# RAF Bentley Priory March-April 2008



## Phantex (Apr 2, 2010)

RAF Bentley Priory officially closed on 30th May 2008. These photographs were taken march-April of that year, as the RAF started to leave; I am not sure what has happened to the non- Sir John Soane's buildings but as developers are to build flats on the site, I don't think all of them will survive. Some may have gone already.



























Inside the Checkpoint





The Guardroom















The Entrance Hall to the Sir John Soane's part of the buildings.

























The Stair Hall















The roof of the Stair Hall




















The Adelaide Room



































The Rotunda




















The Anteroom





The Abercorn Room





The Downstairs Bar















Dowding's Room






























Above the Rotunda






























Estates Management Flight building

























MT Section















MT Section Crew Room


























Pics of the Cold War Bunker to follow seperately, along with anything I missed out here that needs an airing!


----------



## the_historian (Apr 3, 2010)

Absolutely brilliant. WW2 history at it's best! 
You can just visualise "Stuffy" Dowding prowling those corridors...


----------



## stevejd (Apr 4, 2010)

what a place, a place of legends. What has happened to the place since the RAFs departure, it would be a shame to see that end up as a chav spray sketchpad


----------



## Foxylady (Apr 6, 2010)

Wow, what an incredible place. The interior of the main building is amazing. I once went for a job interview at Dartmouth RN Officers Training College, and was given a tour around.
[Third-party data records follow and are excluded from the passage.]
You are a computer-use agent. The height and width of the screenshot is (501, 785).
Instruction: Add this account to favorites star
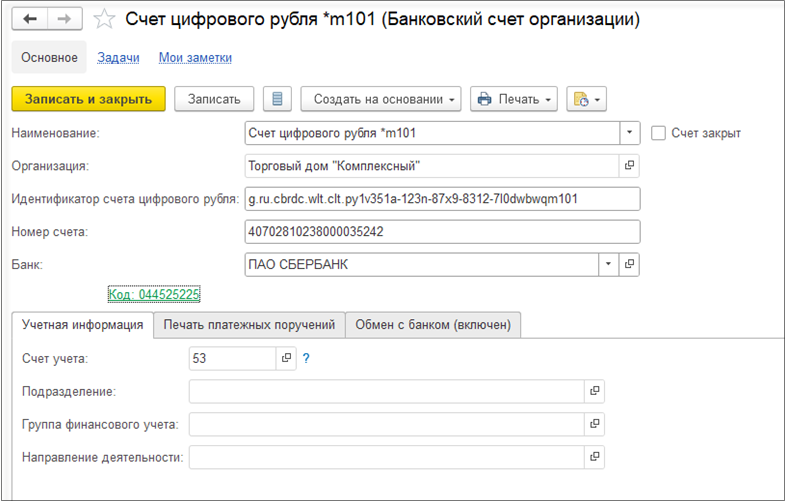click(x=103, y=20)
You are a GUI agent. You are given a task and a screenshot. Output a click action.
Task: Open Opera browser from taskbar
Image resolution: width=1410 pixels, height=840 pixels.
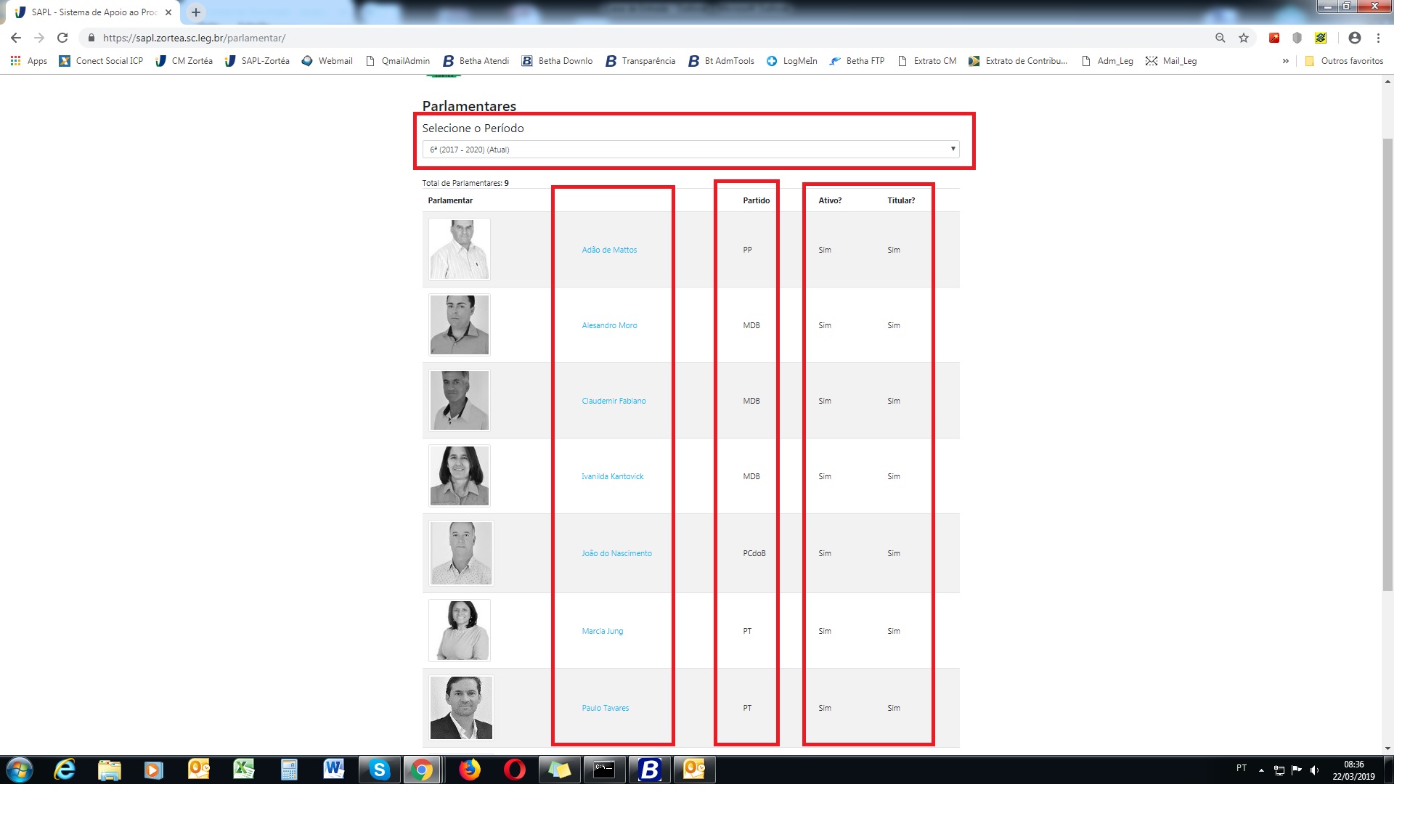515,770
Like RAF Bentley, it's main building is a stately home which has been upkept. I thought it was pretty much a one-off, but I'm wondering now how many more stately homes have been utilized like this.
Fantastic report.


----------



## smileysal (Apr 6, 2010)

Oh my! I though i loved seeing the bunker, but the main house building is something else. I'm so glad the RAF kept the building in this condition, the inside is beautiful. Everything kept in a perfect state from the looks of the photos. CHeers for showing us the inside of both the bunker buildings and these.

excellent work mate, i love this building especially. 

 Sal


----------



## Phantex (Apr 7, 2010)

The Bentley Priory Trust, tasked with what happens to the building now, are passionate about what they do. It's good to know that the main building will continue to be preserved in the manner befitting somewhere of this importance to RAF history.


----------